"It is a privilege," said the professor; "but it is more of one to Philip than to you—even more of one than he knows. He needs what such a woman might give him."

"Does he?" said Arbuthnot. "Might I ask what that is?"

And he was angry with himself because he did not say it with more ease and less of a sense of unreasonable irritation. The professor seemed to forget his cigar, he held it in the hand which rested on his chair-arm, and neglected it while he gave himself up to thought.

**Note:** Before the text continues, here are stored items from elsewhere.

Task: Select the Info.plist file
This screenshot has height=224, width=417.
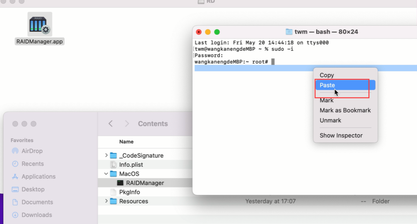Action: coord(131,165)
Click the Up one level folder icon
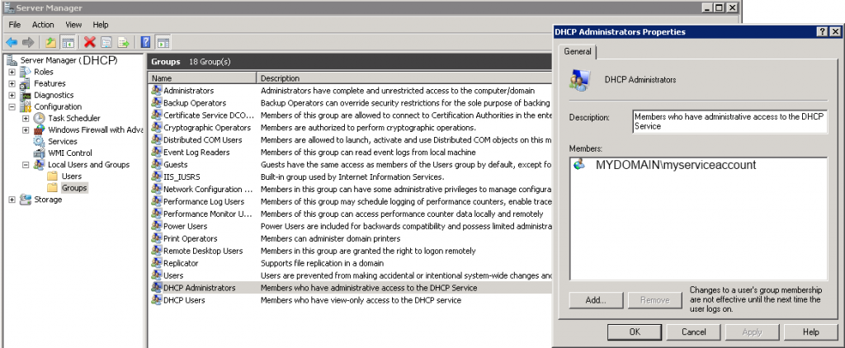This screenshot has height=348, width=845. (50, 42)
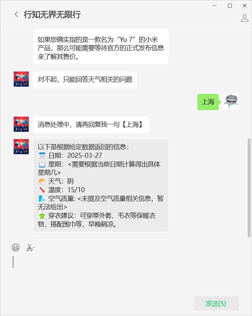Expand the dropdown arrow beside the scissors
The width and height of the screenshot is (252, 316).
[x=33, y=248]
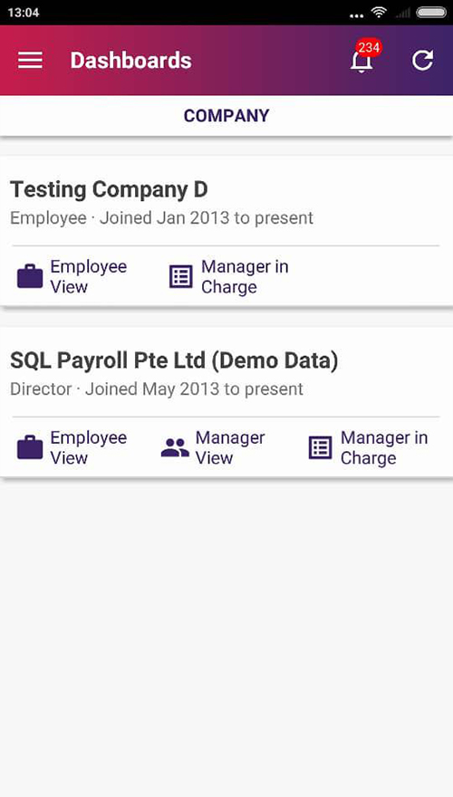This screenshot has height=797, width=453.
Task: Open Manager in Charge for SQL Payroll Pte Ltd
Action: 384,447
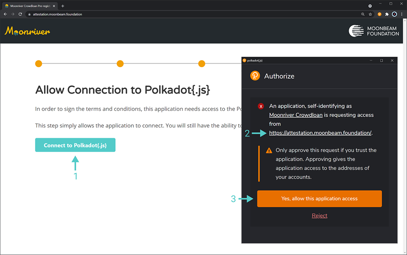Click the Moonriver logo
The width and height of the screenshot is (407, 255).
click(27, 31)
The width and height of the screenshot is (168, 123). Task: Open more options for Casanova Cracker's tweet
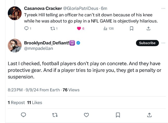click(x=163, y=8)
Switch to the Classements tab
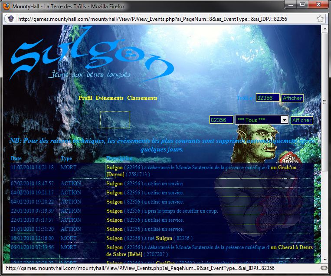The height and width of the screenshot is (276, 331). tap(142, 98)
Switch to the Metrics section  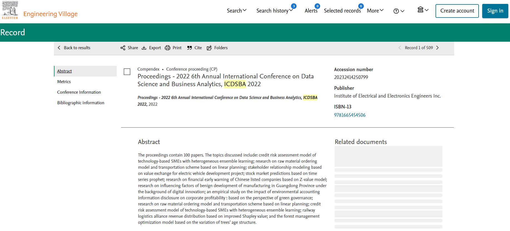(x=64, y=82)

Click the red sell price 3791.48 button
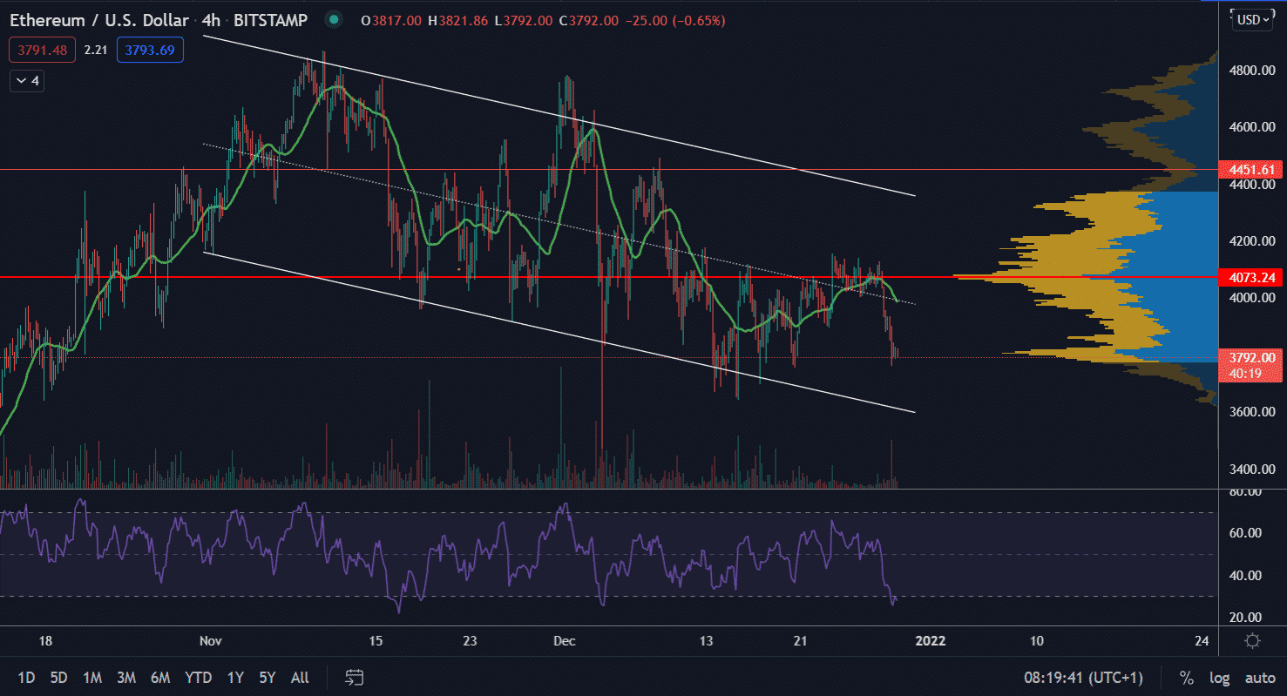(x=42, y=51)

"He has changed very much during the past year," he said. "In the few last months I have noticed it specially. I miss something from his manner, and he looks fagged and worn. It has struck me that he rather needs an interest, and feels his loneliness without being conscious that he does so. After all, it is only natural. A man who leads an isolated life inevitably reaches a period when his isolation wearies him, and he broods over it a little."

"And you think," said Arbuthnot, "that Mrs. Sylvestre might supply the interest?"

"Don't you think so yourself?" suggested the professor, mildly.

"Oh," said Laurence, "I think the man would be hard to please who did not find she could supply him with anything and everything."

And he laughed and made a few rings of smoke, watching them float upward toward the ceiling.

"He would have a great deal to bring her," said the professor, speaking for the moment rather as if to himself than to any audience. "And she would have a great deal in return for what she could bestow. He has always been what he is to-day, and only such a man is worthy of her. No man who has trifled with himself and his past could offer what is due to her."

"That is true," said Laurence.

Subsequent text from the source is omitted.